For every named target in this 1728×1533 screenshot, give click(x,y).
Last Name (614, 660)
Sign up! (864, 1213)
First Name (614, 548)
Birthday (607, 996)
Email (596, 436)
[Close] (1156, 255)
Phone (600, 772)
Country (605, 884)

● ● ● ●

*What you should do*
Set down every record above exactly as written.

*Written solution*
For every named target in this 1728×1533 screenshot, give click(x,y).
Last Name (614, 660)
Sign up! (864, 1213)
First Name (614, 548)
Birthday (607, 996)
Email (596, 436)
[Close] (1156, 255)
Phone (600, 772)
Country (605, 884)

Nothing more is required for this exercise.